(Records to process)

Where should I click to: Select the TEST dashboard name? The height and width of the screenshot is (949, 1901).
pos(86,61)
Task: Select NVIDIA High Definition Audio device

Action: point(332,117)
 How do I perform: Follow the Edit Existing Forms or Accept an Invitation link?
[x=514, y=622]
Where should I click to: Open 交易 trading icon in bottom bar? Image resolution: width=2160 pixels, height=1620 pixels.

(End Records to process)

■ **Task**
Repeat word for word each line from the one with "Task: Select NVIDIA" to the end of the records above, inclusive.

■ **Solved problem**
Task: Select NVIDIA High Definition Audio device

Action: point(332,117)
 How do I perform: Follow the Edit Existing Forms or Accept an Invitation link?
[x=514, y=622]
Where should I click to: Open 交易 trading icon in bottom bar? Image resolution: width=2160 pixels, height=1620 pixels.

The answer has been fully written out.